> Requirements
Copy the part of the rows below that opens with the line containing "Locate an element" and runs through the end of the rows, keeping every word the same. Leave the pictures out.

[Start of Extracted information]

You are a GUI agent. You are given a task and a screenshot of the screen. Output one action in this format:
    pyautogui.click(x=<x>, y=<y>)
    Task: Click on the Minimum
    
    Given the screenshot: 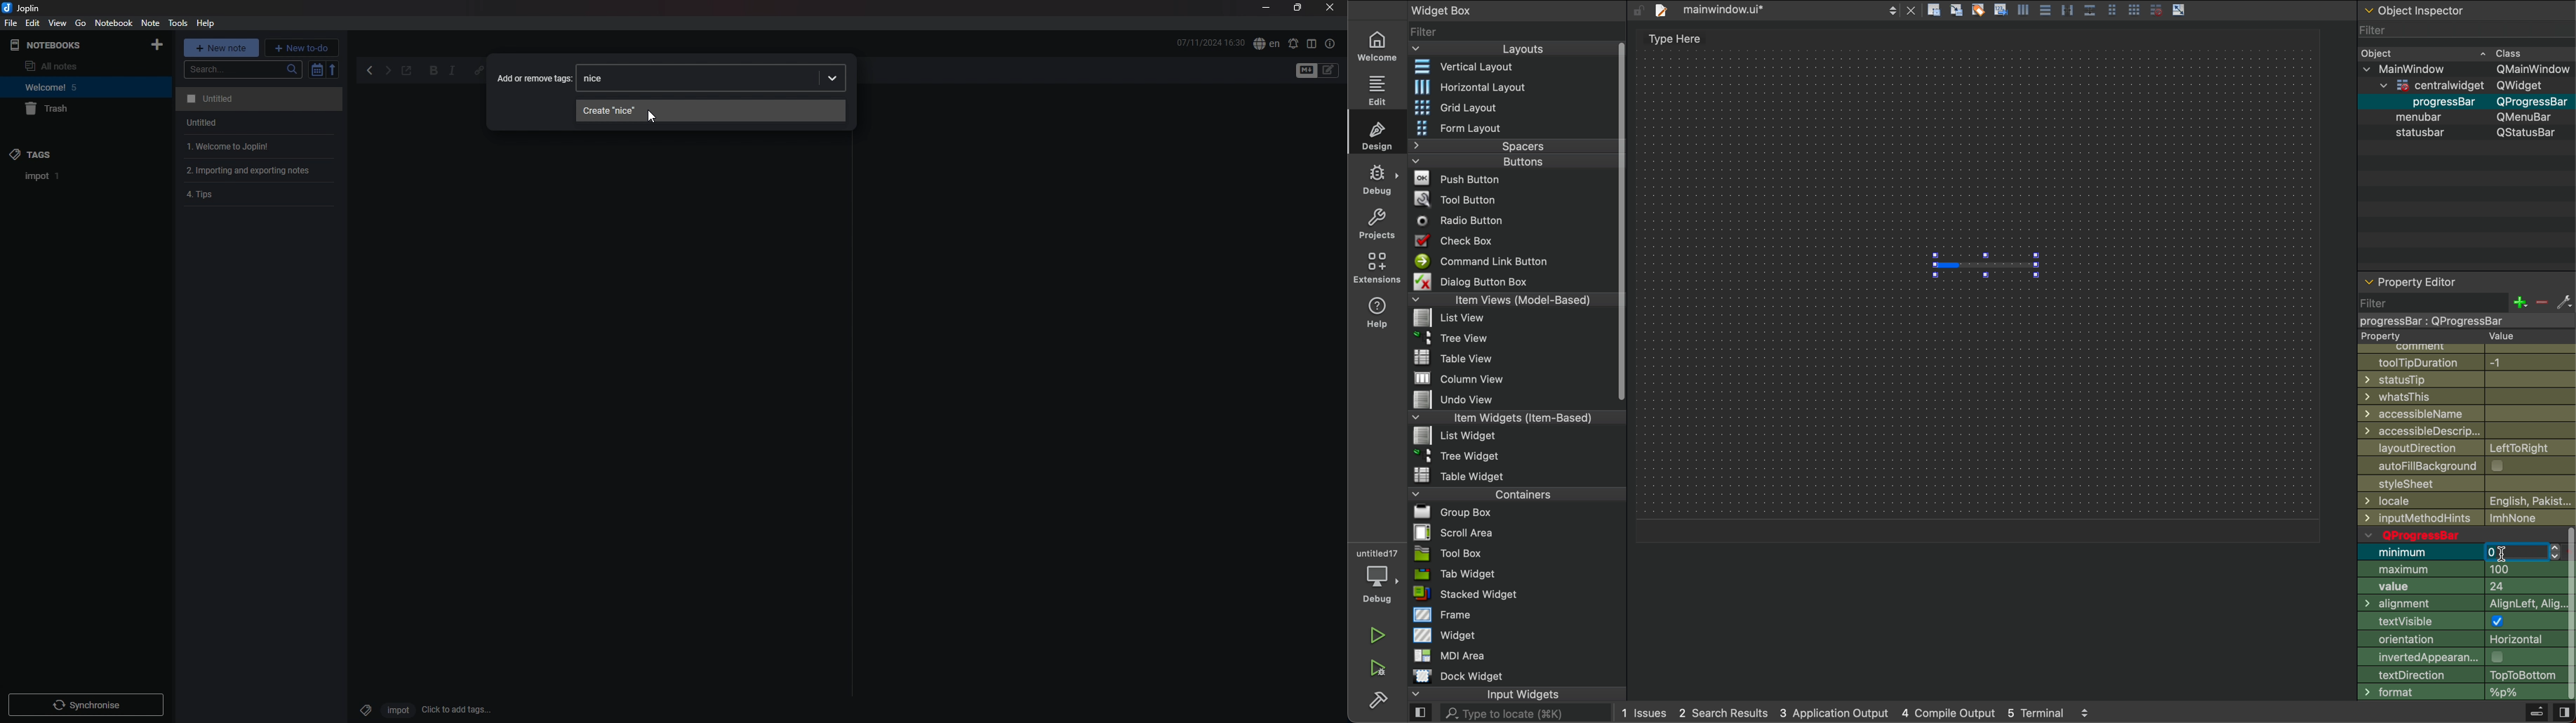 What is the action you would take?
    pyautogui.click(x=2420, y=552)
    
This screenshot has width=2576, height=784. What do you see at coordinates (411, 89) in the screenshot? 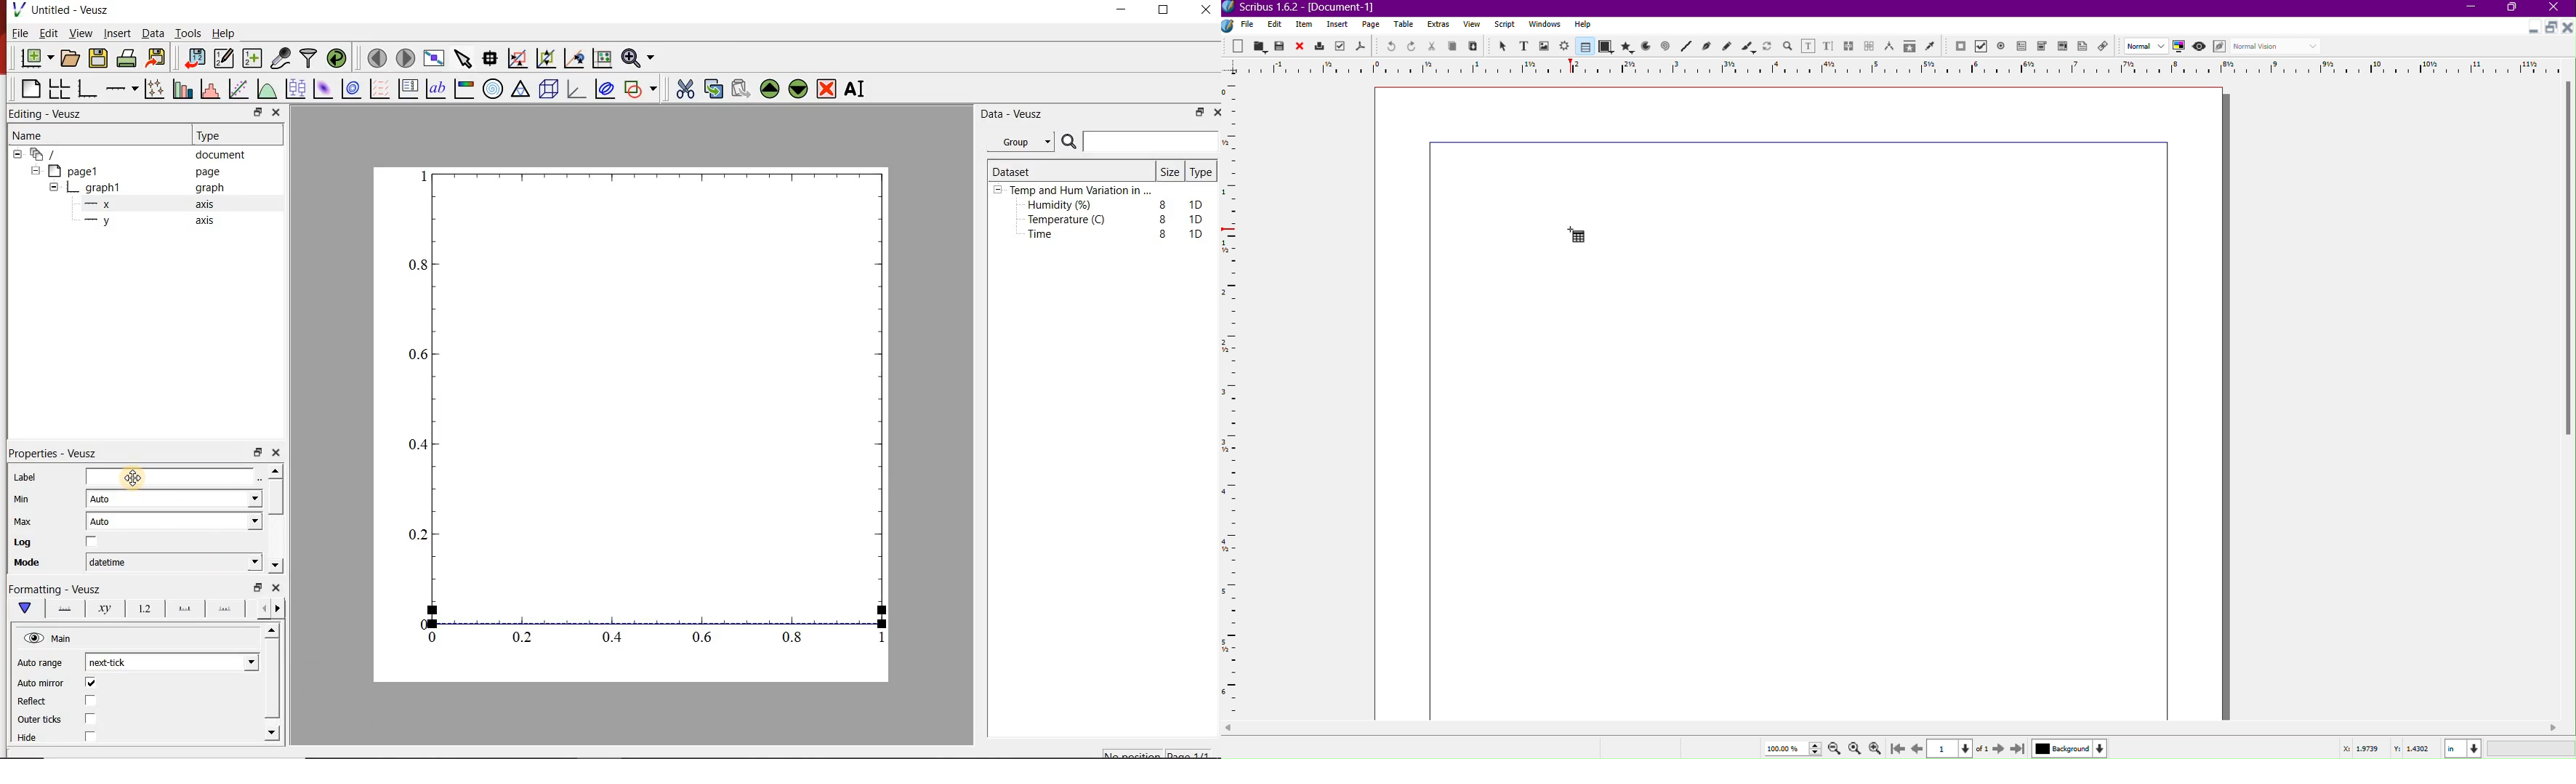
I see `plot key` at bounding box center [411, 89].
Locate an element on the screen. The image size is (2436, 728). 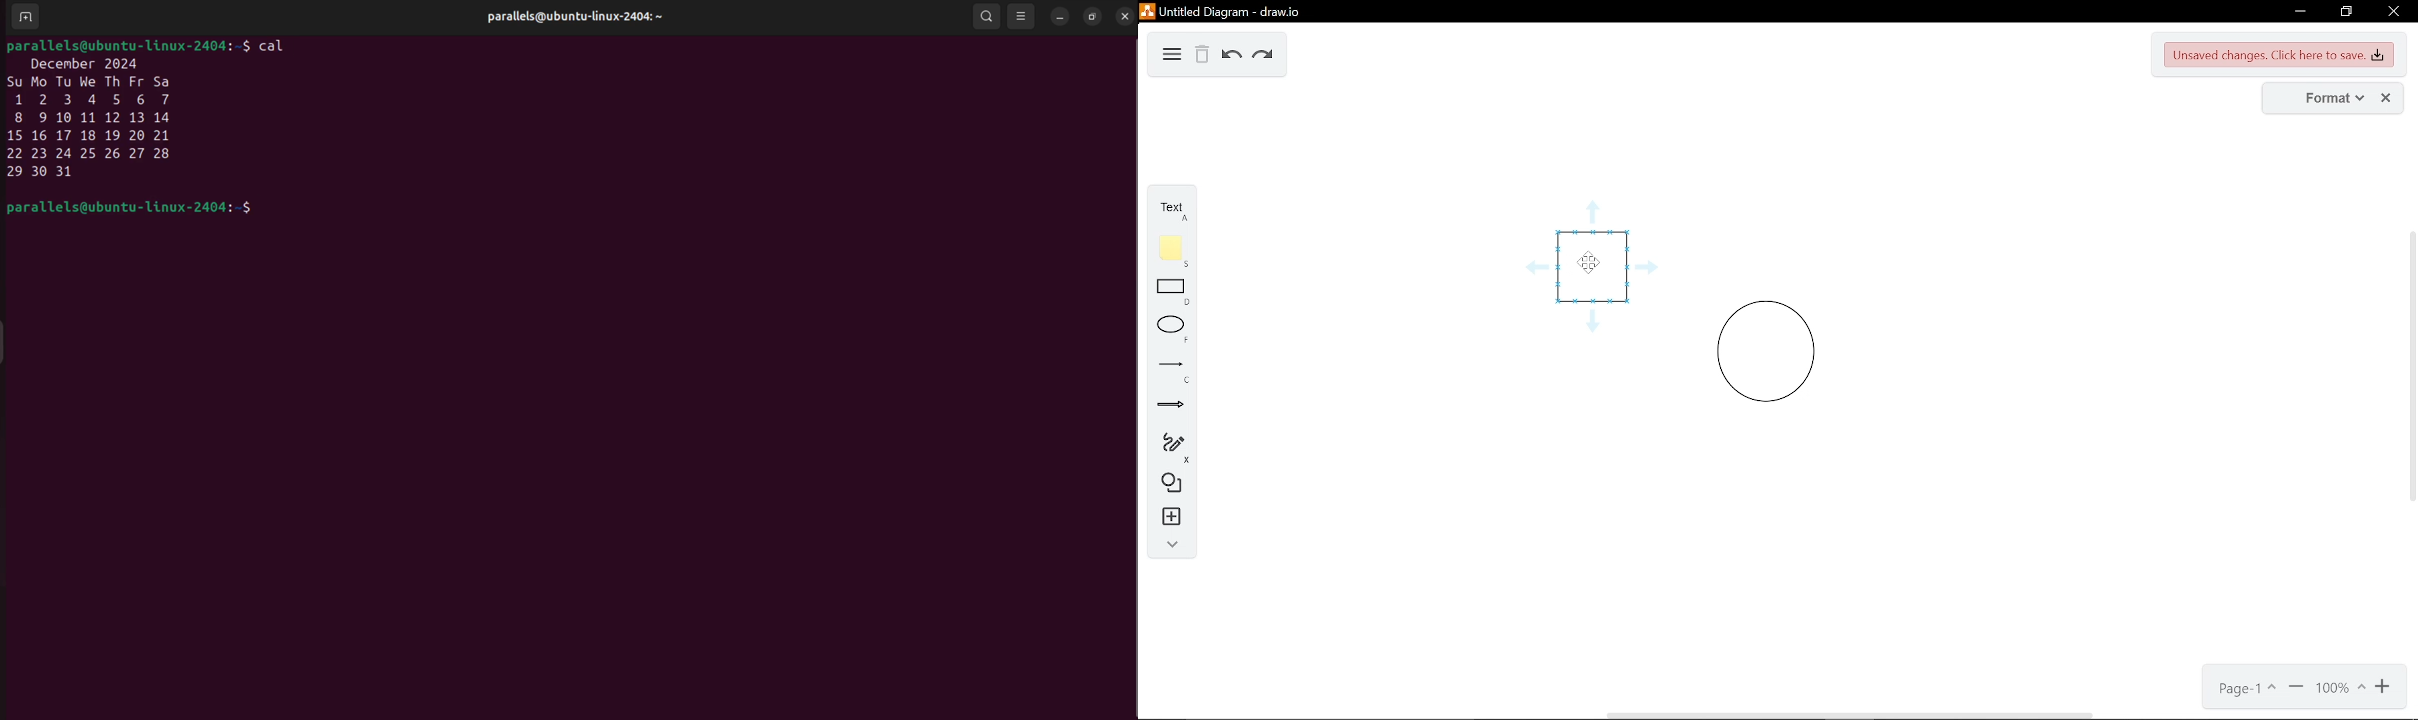
delete is located at coordinates (1202, 56).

[End of Extracted information]

> The completed task
Locate an element on the screen. The image size is (2436, 728). 
delete is located at coordinates (1202, 56).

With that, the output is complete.